NOTES TO CONSOLIDATED FINANCIAL STATEMENTS
(Unaudited)
1.SUMMARY OF SIGNIFICANT ACCOUNTING POLICIES
Basis of Presentation
The accompanying consolidated financial statements of The Home Depot, Inc., together with its subsidiaries (the “Company,” “Home Depot,” “we,” “our” or “us”), have been prepared in accordance with the instructions to Form 10-Q and do not include all of the information and footnotes required by GAAP for complete financial statements. In the opinion of management, all adjustments (consisting of normal recurring accruals) considered necessary for a fair presentation have been included. Results of operations for interim periods are not necessarily indicative of results for the entire year. As a result, these consolidated financial statements should be read in conjunction with the consolidated financial statements and notes thereto included in our 2023 Form 10-K. During the nine months ended October 27, 2024, there were no significant changes to our significant accounting policies as disclosed in the 2023 Form 10-K.
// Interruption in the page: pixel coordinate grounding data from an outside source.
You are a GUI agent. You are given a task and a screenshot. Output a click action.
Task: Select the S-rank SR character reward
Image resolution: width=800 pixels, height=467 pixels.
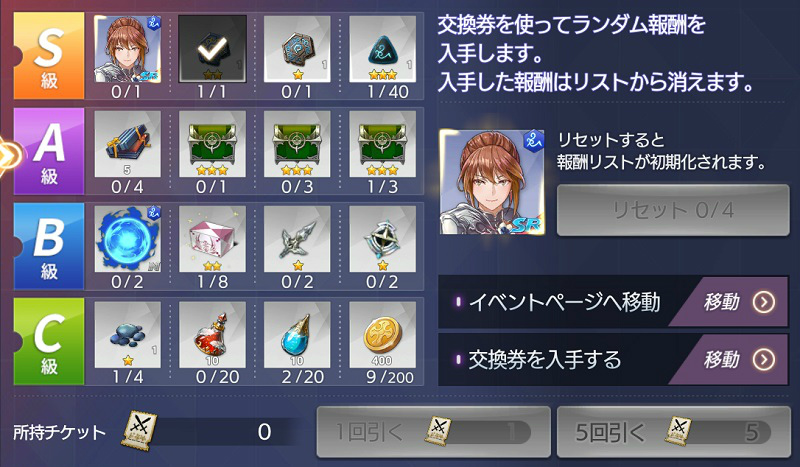click(x=128, y=49)

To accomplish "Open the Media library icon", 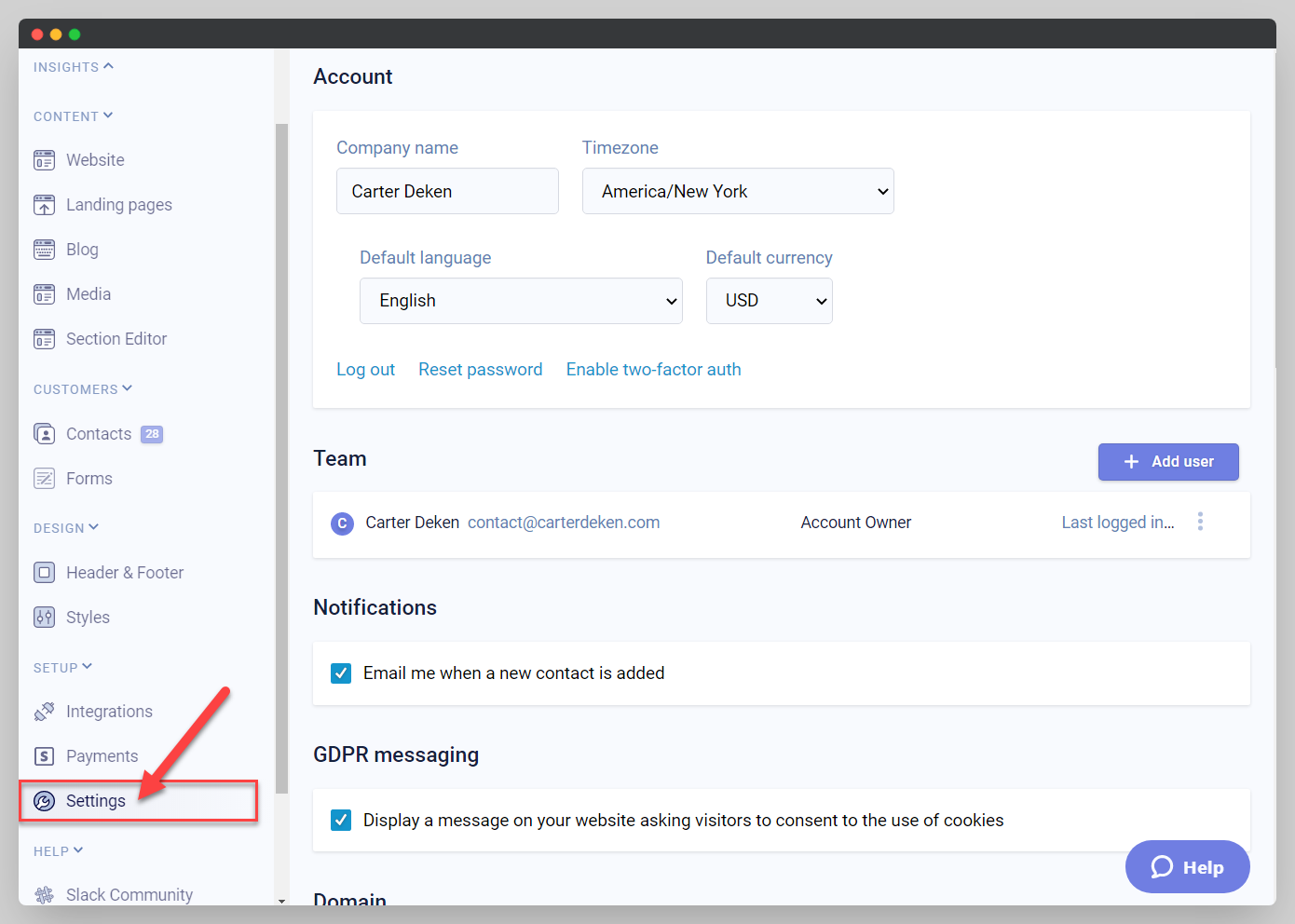I will 44,294.
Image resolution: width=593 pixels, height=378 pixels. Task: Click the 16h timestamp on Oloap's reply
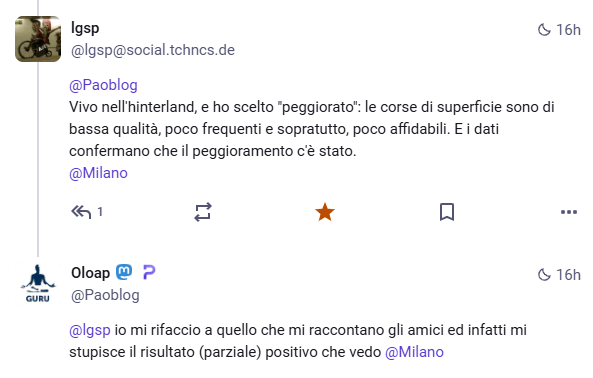pyautogui.click(x=568, y=275)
During the second quarter of fiscal 2024, we completed the acquisition of SRS. Refer to Note 2 and Note 10 for further discussion on the acquisition, including certain impacts of the acquisition on our consolidated financial statements.
Reclassifications
Effective July 28, 2024, we began separately presenting intangible assets, net, on the consolidated balance sheets, which were previously included in the other assets line item. In addition, we began separately presenting intangible asset amortization on the statements of cash flows, which was previously included in the depreciation and amortization line item. Prior period amounts have been reclassified to conform to the current year’s financial statement presentation.
Receivables, net
The following table presents components of receivables, net:
in millionsOctober 27,
2024
January 28,
2024
Card receivables$1,229 $988 
Rebate receivables1,688 841 
Customer receivables2,321 924 
Other receivables544 575 
Receivables, net$5,782 $3,328 
Card receivables consist of payments due from financial institutions for the settlement of credit card and debit card transactions. Rebate receivables represent amounts due from vendors for volume and co-op advertising rebates. Customer receivables relate to credit extended directly to certain customers in the ordinary course of business, which increased compared to the beginning of the year primarily as a result of the SRS acquisition. The valuation allowance related to our receivables was not material to our consolidated financial statements at October 27, 2024 or January 28, 2024.
Supplier Finance Program
We have a supplier finance program whereby participating suppliers may, at their sole discretion, elect to receive payment for one or more of our payment obligations, prior to their scheduled due dates, at a discounted price from participating financial institutions. The payment terms we negotiate with our suppliers are consistent, irrespective of whether a supplier participates in the program, and we are not a party to the agreements between the participating financial institutions and the suppliers in connection with the program. We do not reimburse suppliers for any costs they incur for participation in the program, and we have not pledged any assets as security or provided any guarantees as part of the program. Our outstanding payment obligations under our supplier finance program were $533 million at October 27, 2024 and $514 million at January 28, 2024 and are recorded within accounts payable on our consolidated balance sheets.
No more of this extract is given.